==== Excerpt to read ====
I came up with an example that demonstrates my understanding of the issue. The goal is to construct an example where always choosing either of the two possible solutions for the unification problem makes the program ill-typed (so we can see there is no most general solution).
First, let’s introduce a higher-kinded function. Since OCaml doesn’t have first-class higher-kinded polymorphism, we use a functor (the “heavyweight” higher-kinded polymorphism):
module Fold2 (T1 : sig type 'a t end) (T2 : sig type 'a t end) : sig
val f : (('a -> 'b -> 'b) -> 'c T1.t -> 'b -> 'b) ->
(('a -> 'b -> 'b) -> 'c T2.t -> 'b -> 'b) ->
('a -> 'a -> 'b -> 'b) ->
'c T1.t -> 'c T2.t -> 'b -> 'b
end = struct
let f f1 f2 f c1 c2 = f1 (fun e1 -> f2 (f e1) c2) c1
end
Basically it’s a fold over cross-product of the elements of two containers, but the type parameters of the container types ('c
), though are equal, don’t necessarily correspond to the element type (although are same in both containers).
====
Set task >>
Using the OCaml post above, answer each question on its own line:
(a) What is the example meant to show about the unification problem?
(b) What does the post call the functor approach to higher-kinded polymorphism?
(c) What does the post say the function f basically is?
==== Provided information ====
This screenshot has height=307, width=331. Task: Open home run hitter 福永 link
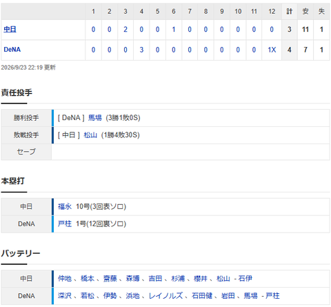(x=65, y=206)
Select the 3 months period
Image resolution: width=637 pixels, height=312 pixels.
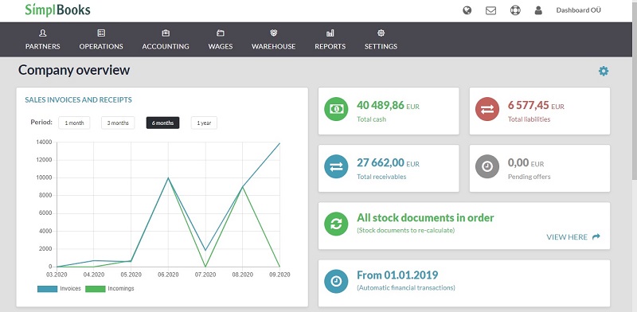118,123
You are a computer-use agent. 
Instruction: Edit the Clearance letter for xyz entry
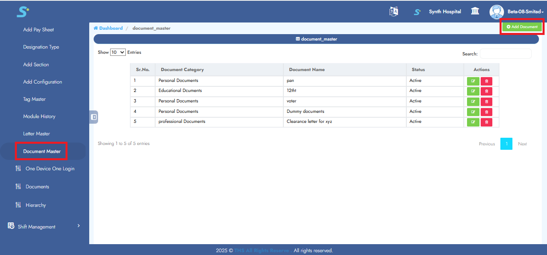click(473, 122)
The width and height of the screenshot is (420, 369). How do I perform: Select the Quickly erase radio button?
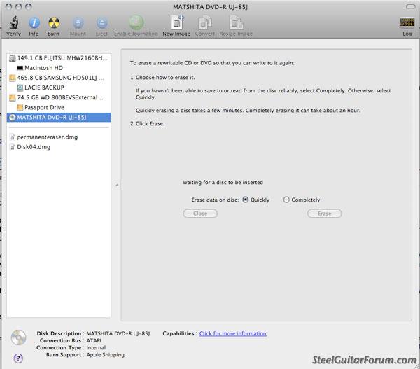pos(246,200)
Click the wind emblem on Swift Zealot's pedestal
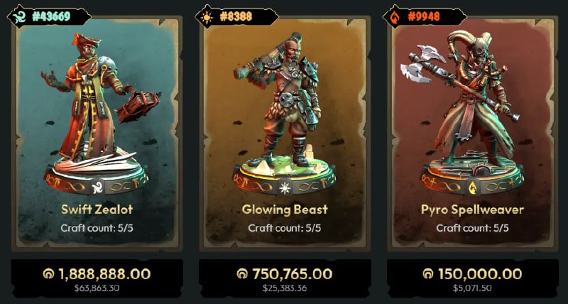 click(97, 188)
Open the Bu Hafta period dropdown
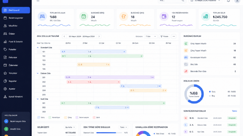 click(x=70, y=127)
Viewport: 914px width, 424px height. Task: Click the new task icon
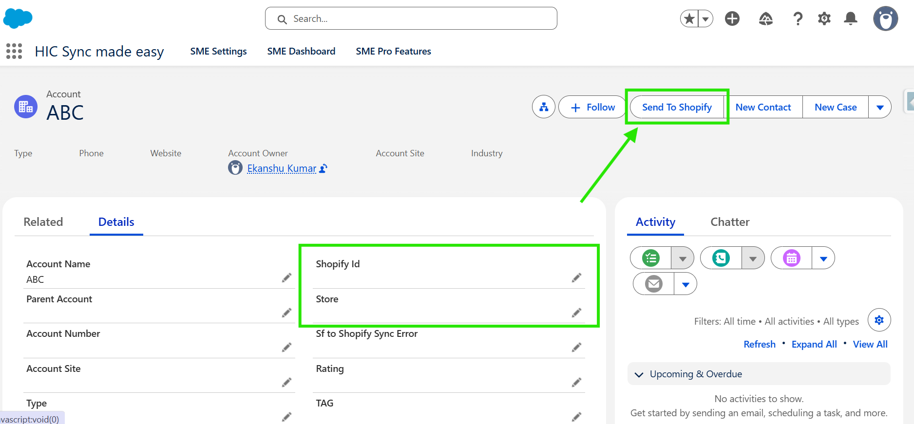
====
Solution to the problem >>
(a) That there is no most general solution, since always choosing either of the two possible solutions makes the program ill-typed.
(b) The "heavyweight" higher-kinded polymorphism.
(c) A fold over the cross-product of the elements of two containers.